* [List of tasks]
a - Repeat the passage of the MongoDB and Flask tutorial between "Starting a project is" and "What is MongoDB?", inclusive.
b - Filter the entries and copy out every line that contains the string "agent".

This tutorial was written by João Araújo.

Introduction

Starting a project is always a challenge. Naming the first things, deciding on a project structure, what stack to use, and even where we want that project to go. While it is important to have most of it planned, if we are unsure or lack visibility into the project's direction, we should use the right tools to navigate any challenges that may arise. The ability to build applications that evolve over time is a strength of both MongoDB and Flask. If you are starting a project today and are not sure how fast it will grow, or if you just need quick prototyping, MongoDB performance aligned with Flask should be considered. If you are here just for the cheat sheet, it is at the end - but consider reading through to understand the “whys” behind it.

What is MongoDB?

MongoDB is an open-source NoSQL database that stores and manages data using flexible document-oriented structures rather than the traditional tables and rows of relational databases. In MongoDB, data is stored in JSON-like documents (BSON) organized into databases and collections, allowing schemas to be dynamic and easily changed over time, making it highly adaptable for handling diverse, structured, and unstructured data. It’s designed for scalability, flexibility, and ease of development, and is widely used in modern web and mobile applications where rapid iteration and large data volumes are common.

What is Flask?

Flask is a micro web framework written in Python that provides the core essentials for building web applications without imposing a lot of structure or extra components, making it lightweight and easy to use. Flask’s biggest strengths are its simplicity and flexibility. Because it doesn’t enforce a specific project layout or include unnecessary features by default, developers can structure applications as they see fit and choose the best tools for tasks such as database access, authentication, and form handling. Additionally, Flask has a large ecosystem of add-ons that provide features such as authentication, authorization, login, sessions, and more.

* [Supplied data]

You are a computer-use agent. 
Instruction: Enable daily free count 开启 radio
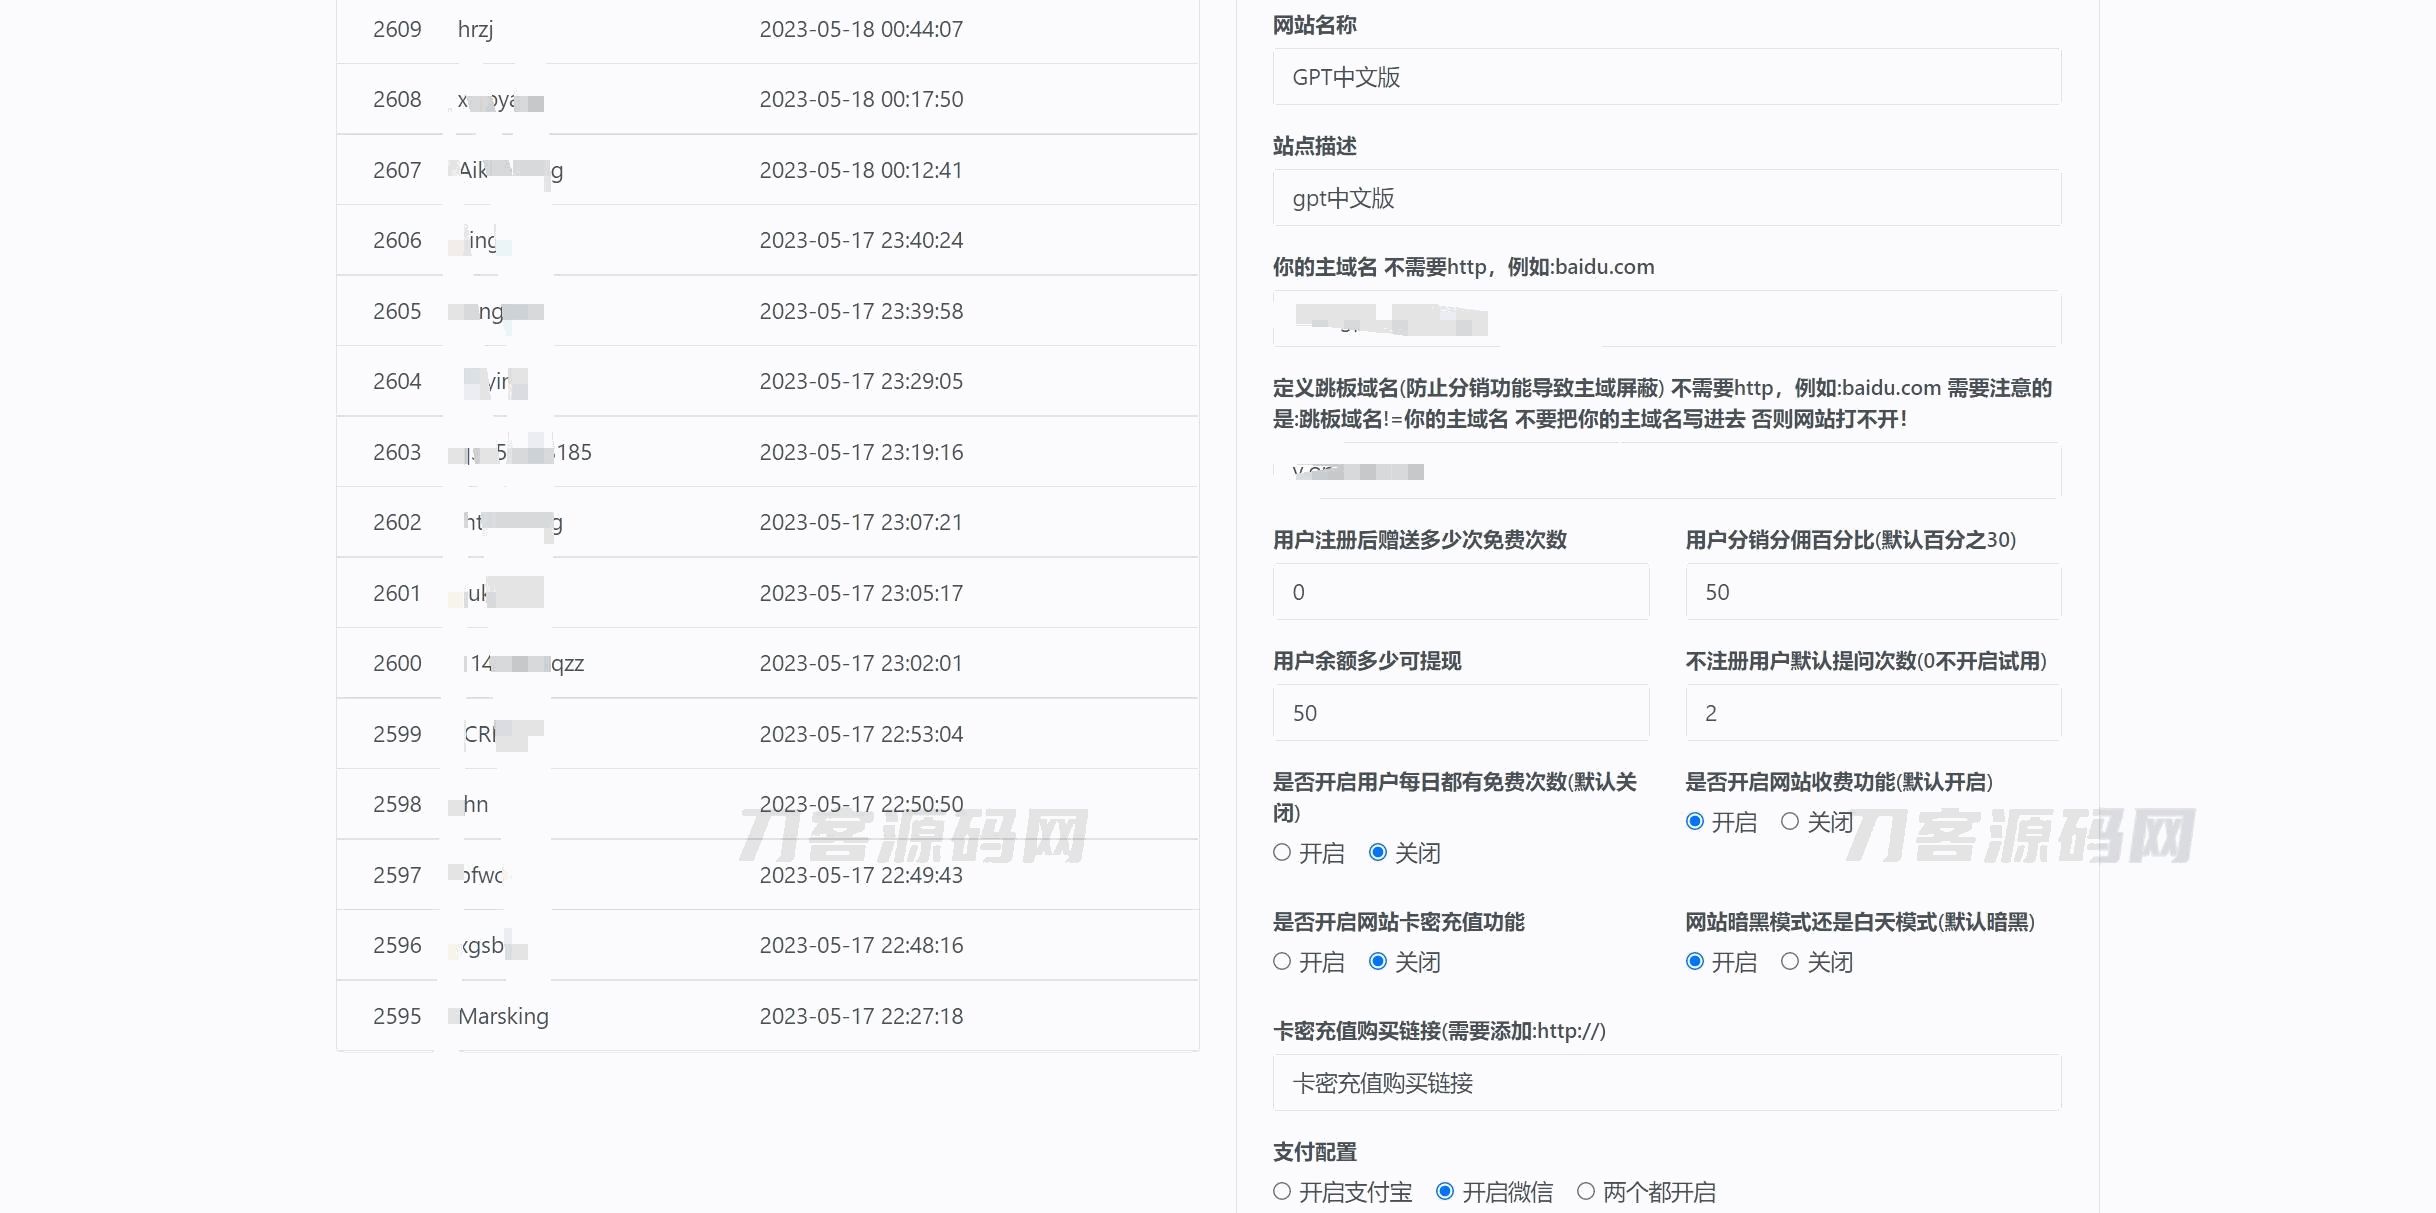1283,853
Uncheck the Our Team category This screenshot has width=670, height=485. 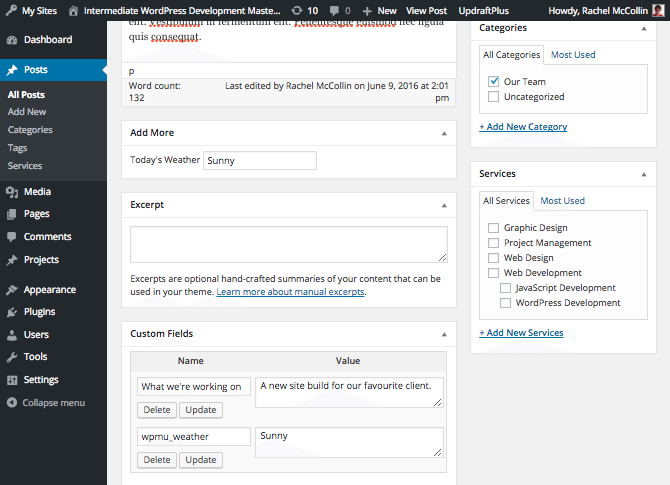[x=494, y=81]
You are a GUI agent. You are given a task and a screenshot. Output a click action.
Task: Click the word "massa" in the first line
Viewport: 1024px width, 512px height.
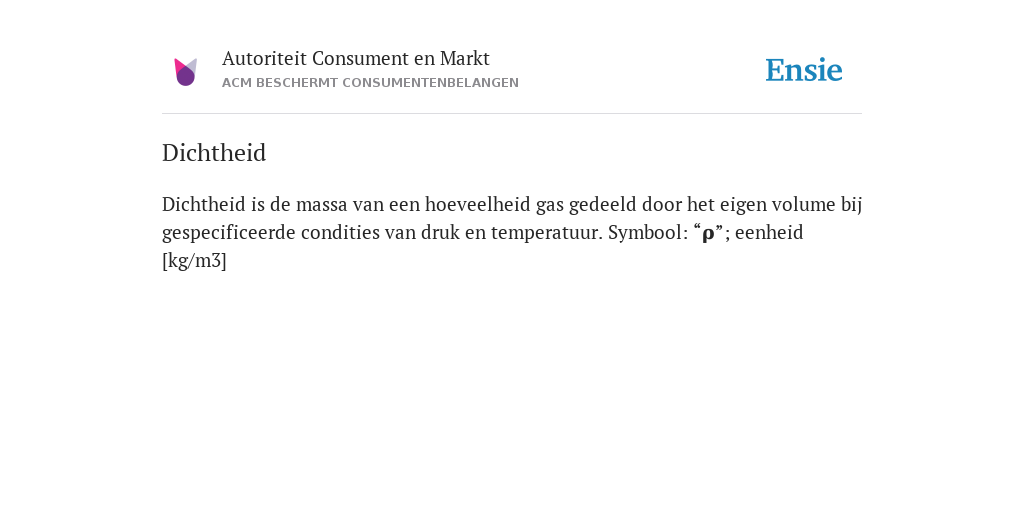(321, 205)
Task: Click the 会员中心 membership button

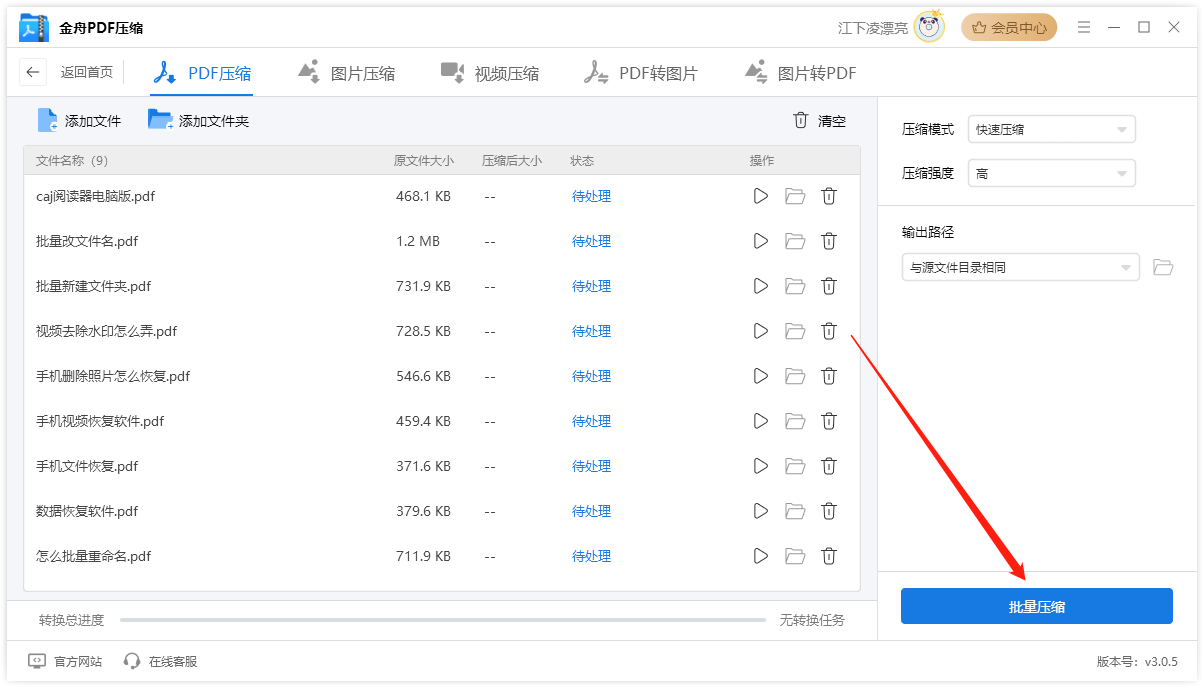Action: 1009,27

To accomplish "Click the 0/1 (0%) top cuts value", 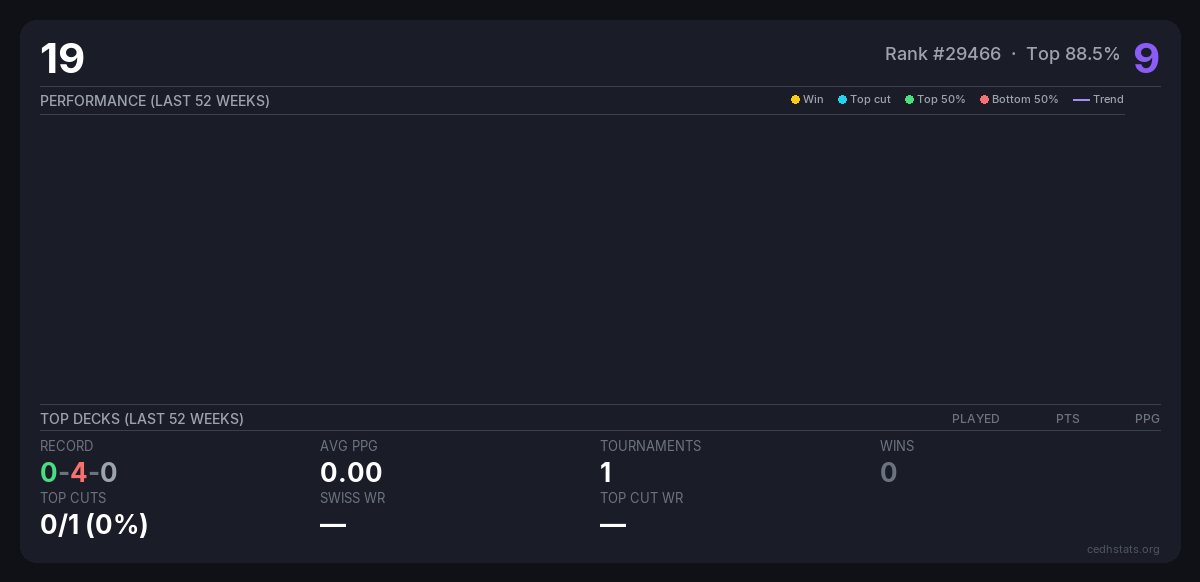I will (94, 524).
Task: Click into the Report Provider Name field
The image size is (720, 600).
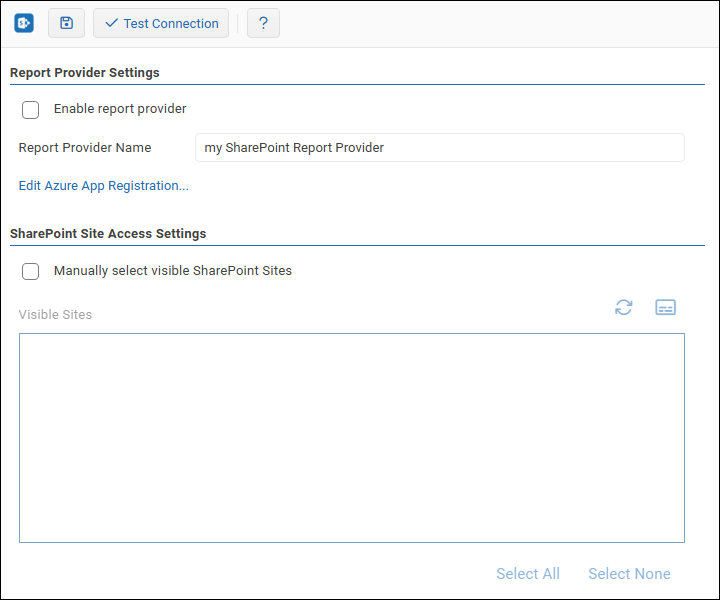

* [Solutions to the problems]
a -
Starting a project is always a challenge. Naming the first things, deciding on a project structure, what stack to use, and even where we want that project to go. While it is important to have most of it planned, if we are unsure or lack visibility into the project's direction, we should use the right tools to navigate any challenges that may arise. The ability to build applications that evolve over time is a strength of both MongoDB and Flask. If you are starting a project today and are not sure how fast it will grow, or if you just need quick prototyping, MongoDB performance aligned with Flask should be considered. If you are here just for the cheat sheet, it is at the end - but consider reading through to understand the “whys” behind it.

What is MongoDB?

b -
You are a computer-use agent. 
You are a GUI agent. You are given a task and a screenshot. Output a click action.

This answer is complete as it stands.